Even if a line seems odd, print it as it is, and include every record.

Start of Supplied records

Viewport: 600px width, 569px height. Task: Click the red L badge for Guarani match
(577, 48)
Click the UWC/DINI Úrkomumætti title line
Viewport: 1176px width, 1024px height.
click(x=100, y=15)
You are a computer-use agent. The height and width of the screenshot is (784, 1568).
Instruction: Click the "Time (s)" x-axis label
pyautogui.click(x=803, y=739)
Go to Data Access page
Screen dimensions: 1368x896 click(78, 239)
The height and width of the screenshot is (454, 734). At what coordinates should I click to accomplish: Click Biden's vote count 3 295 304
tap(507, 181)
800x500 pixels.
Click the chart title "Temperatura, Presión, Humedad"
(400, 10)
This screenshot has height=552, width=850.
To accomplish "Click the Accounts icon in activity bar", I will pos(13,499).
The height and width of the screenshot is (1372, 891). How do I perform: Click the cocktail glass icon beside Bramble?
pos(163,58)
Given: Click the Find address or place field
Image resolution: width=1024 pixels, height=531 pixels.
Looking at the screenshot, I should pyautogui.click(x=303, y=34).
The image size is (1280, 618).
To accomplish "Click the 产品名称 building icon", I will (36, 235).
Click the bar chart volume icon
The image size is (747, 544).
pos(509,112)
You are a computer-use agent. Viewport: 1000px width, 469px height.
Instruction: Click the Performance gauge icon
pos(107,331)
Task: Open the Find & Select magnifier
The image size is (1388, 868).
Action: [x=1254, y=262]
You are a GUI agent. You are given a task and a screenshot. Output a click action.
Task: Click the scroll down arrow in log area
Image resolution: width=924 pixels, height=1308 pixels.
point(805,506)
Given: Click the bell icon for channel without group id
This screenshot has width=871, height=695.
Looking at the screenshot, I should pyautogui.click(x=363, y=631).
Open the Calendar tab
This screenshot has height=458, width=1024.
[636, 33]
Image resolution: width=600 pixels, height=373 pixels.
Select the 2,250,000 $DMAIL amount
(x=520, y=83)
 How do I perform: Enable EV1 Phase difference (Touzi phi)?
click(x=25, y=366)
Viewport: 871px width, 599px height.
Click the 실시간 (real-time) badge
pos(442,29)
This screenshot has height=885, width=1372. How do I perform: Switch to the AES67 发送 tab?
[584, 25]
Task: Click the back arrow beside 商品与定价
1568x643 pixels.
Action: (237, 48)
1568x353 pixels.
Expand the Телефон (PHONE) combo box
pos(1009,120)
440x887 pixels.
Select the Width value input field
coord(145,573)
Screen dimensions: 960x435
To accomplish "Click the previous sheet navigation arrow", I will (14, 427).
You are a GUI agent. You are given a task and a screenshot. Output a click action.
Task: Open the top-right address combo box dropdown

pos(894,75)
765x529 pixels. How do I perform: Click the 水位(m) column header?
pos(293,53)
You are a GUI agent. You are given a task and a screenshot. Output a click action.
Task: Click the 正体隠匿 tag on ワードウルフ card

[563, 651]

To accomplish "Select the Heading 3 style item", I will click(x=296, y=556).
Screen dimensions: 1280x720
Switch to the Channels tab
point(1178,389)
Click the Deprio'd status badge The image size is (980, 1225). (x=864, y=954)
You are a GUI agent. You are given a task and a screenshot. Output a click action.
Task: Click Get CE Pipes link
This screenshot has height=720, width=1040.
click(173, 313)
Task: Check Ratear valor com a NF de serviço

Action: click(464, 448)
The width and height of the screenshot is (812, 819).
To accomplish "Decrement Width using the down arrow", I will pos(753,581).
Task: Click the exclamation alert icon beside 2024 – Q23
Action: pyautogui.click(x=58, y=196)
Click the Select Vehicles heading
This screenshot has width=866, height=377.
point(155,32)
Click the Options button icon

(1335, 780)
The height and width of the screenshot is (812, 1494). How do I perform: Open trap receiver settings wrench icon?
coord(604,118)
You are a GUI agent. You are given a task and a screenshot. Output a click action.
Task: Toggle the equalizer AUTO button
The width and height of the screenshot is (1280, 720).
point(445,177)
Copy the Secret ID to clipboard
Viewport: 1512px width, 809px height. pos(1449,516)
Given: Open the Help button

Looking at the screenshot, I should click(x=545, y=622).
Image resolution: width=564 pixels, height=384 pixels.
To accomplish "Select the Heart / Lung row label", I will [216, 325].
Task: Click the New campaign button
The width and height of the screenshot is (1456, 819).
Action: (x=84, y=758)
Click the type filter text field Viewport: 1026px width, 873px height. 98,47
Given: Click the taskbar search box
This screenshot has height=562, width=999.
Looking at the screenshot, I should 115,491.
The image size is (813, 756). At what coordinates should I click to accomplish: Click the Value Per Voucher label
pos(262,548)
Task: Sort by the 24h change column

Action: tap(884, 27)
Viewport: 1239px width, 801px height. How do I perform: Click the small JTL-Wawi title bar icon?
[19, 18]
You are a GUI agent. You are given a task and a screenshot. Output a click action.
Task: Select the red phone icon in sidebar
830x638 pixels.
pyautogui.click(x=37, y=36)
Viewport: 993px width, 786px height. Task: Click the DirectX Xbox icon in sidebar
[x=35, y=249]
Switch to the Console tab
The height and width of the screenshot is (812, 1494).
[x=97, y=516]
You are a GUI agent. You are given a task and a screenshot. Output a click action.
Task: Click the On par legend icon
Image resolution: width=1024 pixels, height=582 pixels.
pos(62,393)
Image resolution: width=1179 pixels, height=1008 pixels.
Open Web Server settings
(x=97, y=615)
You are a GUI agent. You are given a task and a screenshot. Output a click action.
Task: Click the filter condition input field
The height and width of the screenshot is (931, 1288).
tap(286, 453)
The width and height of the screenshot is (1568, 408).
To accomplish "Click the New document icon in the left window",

End of Supplied records

# Solution to the problem:
Viewport: 600px width, 569px height. Task: Click the red L badge for Guarani match
(577, 48)
Click the UWC/DINI Úrkomumætti title line
Viewport: 1176px width, 1024px height.
click(x=100, y=15)
You are a computer-use agent. The height and width of the screenshot is (784, 1568).
Instruction: Click the "Time (s)" x-axis label
pyautogui.click(x=803, y=739)
Go to Data Access page
Screen dimensions: 1368x896 click(78, 239)
The height and width of the screenshot is (454, 734). At what coordinates should I click to accomplish: Click Biden's vote count 3 295 304
tap(507, 181)
800x500 pixels.
Click the chart title "Temperatura, Presión, Humedad"
(400, 10)
This screenshot has height=552, width=850.
To accomplish "Click the Accounts icon in activity bar", I will pos(13,499).
The height and width of the screenshot is (1372, 891). How do I perform: Click the cocktail glass icon beside Bramble?
pos(163,58)
Given: Click the Find address or place field
Image resolution: width=1024 pixels, height=531 pixels.
Looking at the screenshot, I should pyautogui.click(x=303, y=34).
The image size is (1280, 618).
To accomplish "Click the 产品名称 building icon", I will (36, 235).
Click the bar chart volume icon
The image size is (747, 544).
pos(509,112)
You are a computer-use agent. Viewport: 1000px width, 469px height.
Instruction: Click the Performance gauge icon
pos(107,331)
Task: Open the Find & Select magnifier
The image size is (1388, 868).
Action: [x=1254, y=262]
You are a GUI agent. You are given a task and a screenshot. Output a click action.
Task: Click the scroll down arrow in log area
Image resolution: width=924 pixels, height=1308 pixels.
point(805,506)
Given: Click the bell icon for channel without group id
This screenshot has width=871, height=695.
Looking at the screenshot, I should pyautogui.click(x=363, y=631).
Open the Calendar tab
This screenshot has height=458, width=1024.
[636, 33]
Image resolution: width=600 pixels, height=373 pixels.
Select the 2,250,000 $DMAIL amount
(x=520, y=83)
 How do I perform: Enable EV1 Phase difference (Touzi phi)?
click(x=25, y=366)
Viewport: 871px width, 599px height.
Click the 실시간 (real-time) badge
pos(442,29)
This screenshot has height=885, width=1372. How do I perform: Switch to the AES67 发送 tab?
[584, 25]
Task: Click the back arrow beside 商品与定价
1568x643 pixels.
Action: (237, 48)
1568x353 pixels.
Expand the Телефон (PHONE) combo box
pos(1009,120)
440x887 pixels.
Select the Width value input field
coord(145,573)
Screen dimensions: 960x435
To accomplish "Click the previous sheet navigation arrow", I will (14, 427).
You are a GUI agent. You are given a task and a screenshot. Output a click action.
Task: Open the top-right address combo box dropdown

pos(894,75)
765x529 pixels. How do I perform: Click the 水位(m) column header?
pos(293,53)
You are a GUI agent. You are given a task and a screenshot. Output a click action.
Task: Click the 正体隠匿 tag on ワードウルフ card

[563, 651]

To accomplish "Select the Heading 3 style item", I will click(x=296, y=556).
Screen dimensions: 1280x720
Switch to the Channels tab
point(1178,389)
Click the Deprio'd status badge The image size is (980, 1225). (x=864, y=954)
You are a GUI agent. You are given a task and a screenshot. Output a click action.
Task: Click Get CE Pipes link
This screenshot has height=720, width=1040.
click(173, 313)
Task: Check Ratear valor com a NF de serviço

Action: click(464, 448)
The width and height of the screenshot is (812, 819).
To accomplish "Decrement Width using the down arrow", I will pos(753,581).
Task: Click the exclamation alert icon beside 2024 – Q23
Action: pyautogui.click(x=58, y=196)
Click the Select Vehicles heading
This screenshot has width=866, height=377.
point(155,32)
Click the Options button icon

(1335, 780)
The height and width of the screenshot is (812, 1494). How do I perform: Open trap receiver settings wrench icon?
coord(604,118)
You are a GUI agent. You are given a task and a screenshot. Output a click action.
Task: Toggle the equalizer AUTO button
The width and height of the screenshot is (1280, 720).
point(445,177)
Copy the Secret ID to clipboard
Viewport: 1512px width, 809px height. pos(1449,516)
Given: Open the Help button

Looking at the screenshot, I should click(x=545, y=622).
Image resolution: width=564 pixels, height=384 pixels.
To accomplish "Select the Heart / Lung row label", I will [216, 325].
Task: Click the New campaign button
The width and height of the screenshot is (1456, 819).
Action: (x=84, y=758)
Click the type filter text field Viewport: 1026px width, 873px height. 98,47
Given: Click the taskbar search box
This screenshot has height=562, width=999.
Looking at the screenshot, I should 115,491.
The image size is (813, 756). At what coordinates should I click to accomplish: Click the Value Per Voucher label
pos(262,548)
Task: Sort by the 24h change column

Action: tap(884, 27)
Viewport: 1239px width, 801px height. How do I perform: Click the small JTL-Wawi title bar icon?
[19, 18]
You are a GUI agent. You are given a task and a screenshot. Output a click action.
Task: Select the red phone icon in sidebar
830x638 pixels.
pyautogui.click(x=37, y=36)
Viewport: 993px width, 786px height. Task: Click the DirectX Xbox icon in sidebar
[x=35, y=249]
Switch to the Console tab
The height and width of the screenshot is (812, 1494).
[x=97, y=516]
You are a GUI agent. You are given a task and a screenshot. Output a click action.
Task: Click the On par legend icon
Image resolution: width=1024 pixels, height=582 pixels.
pos(62,393)
Image resolution: width=1179 pixels, height=1008 pixels.
Open Web Server settings
(x=97, y=615)
You are a GUI agent. You are given a task and a screenshot. Output a click action.
Task: Click the filter condition input field
The height and width of the screenshot is (931, 1288).
tap(286, 453)
The width and height of the screenshot is (1568, 408).
To accomplish "Click the New document icon in the left window",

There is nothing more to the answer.